FGTS pode perder R$ 2 bilhões com aplicações na Petrobrás
"Ao dar maior liquidez para o acionista acompanhar o aumento de capital, o governo reduz suas chances de elevar sua participação. Esse aumento estatal só aconteceria se os acionistas minoritários não conseguissem acompanhar o movimento do governo. Ou seja, se não tivessem recursos para fazer frente à União", analisou o diretor do Centro Brasileiro de Infraestrutura, Adriano Pires.
A estimativa do impacto no FGTS, feita por analistas do mercado financeiro, considera o valor previsto recentemente pelo ministro da Fazenda, Guido Mantega, para oferta de ações da Petrobras ao mercado, em torno de US$ 50 bilhões. O fundo fechou o ano passado com ativo total de R$ 235 bilhões. Mas, descontados passivos, o patrimônio líquido restante é de R$ 30,8 bilhões. Ou seja, o impacto de uma capitalização sobre o fundo corresponde a 6% de seu patrimônio.
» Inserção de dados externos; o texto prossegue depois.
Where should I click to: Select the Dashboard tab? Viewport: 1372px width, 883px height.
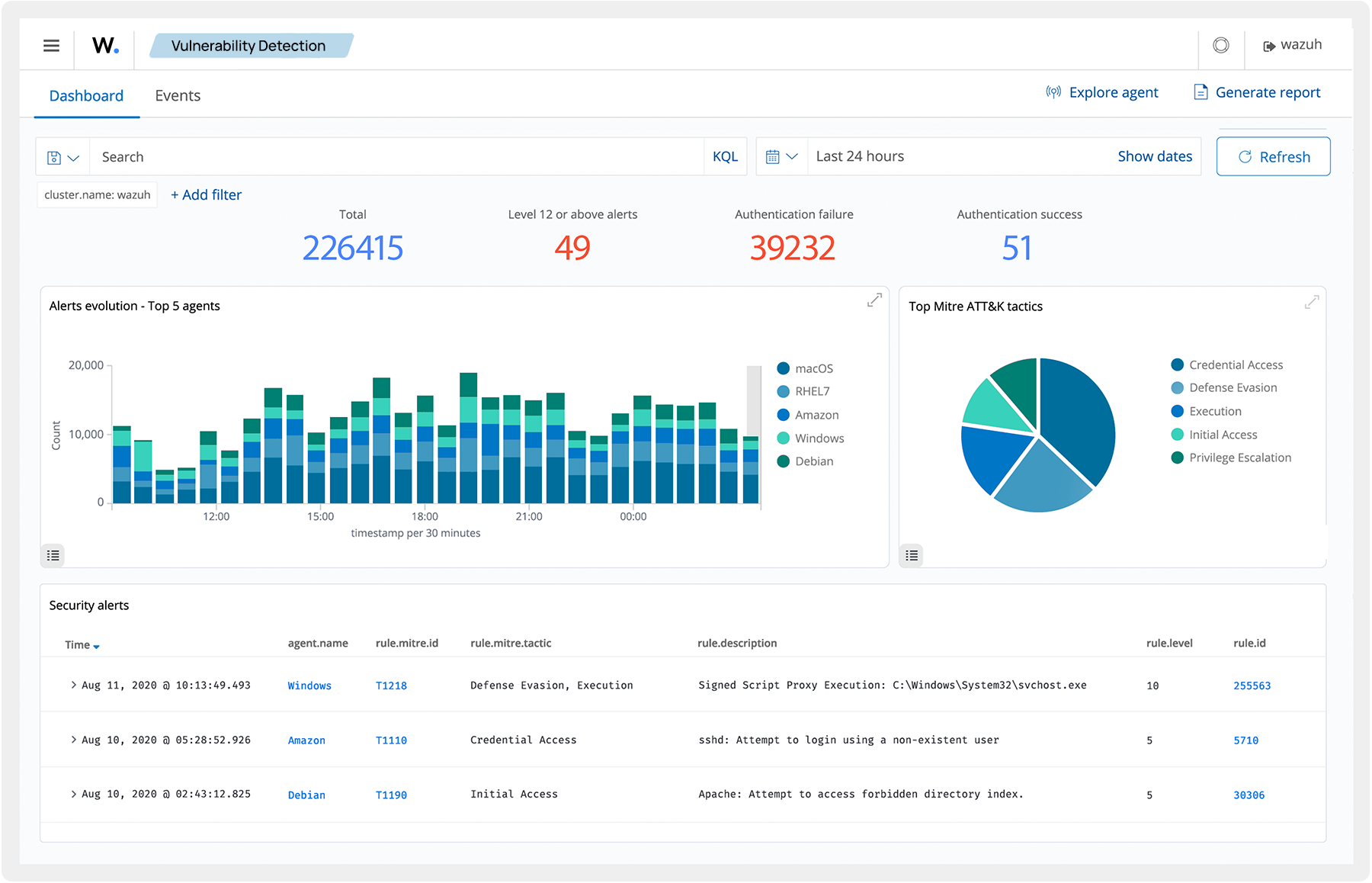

O valor final da capitalização, porém, vai depender de quanto a Petrobras pagará pelo petróleo que receberá do governo, lembra o analista do Banco do Brasil, Nelson Rodrigues de Mattos. Ele destaca que o valor final dos barris dependerá ainda de votação no Congresso sobre a incidência de impostos sobre esse petróleo.
A emenda que autoriza o uso do FGTS prevê a participação apenas de quem comprou ações da estatal em 2000, também com o saldo do fundo. Na época, a fatia de investidores correspondia a 7,4% das ações ordinárias, ou 4,3% do capital. Agora, dez anos depois, muitos já sacaram o saldo do FGTS e a participação no capital da Petrobras caiu para 3,7% das ordinárias, ou 2,1% do capital. "Obviamente, não é um impacto irrisório. São R$ 2 bilhões que deixam de ser investidos em habitação, saneamento e infraestrutura", disse José Márcio Camargo, economista da PUC do Rio. As informações são do jornal "O Estado de S. Paulo".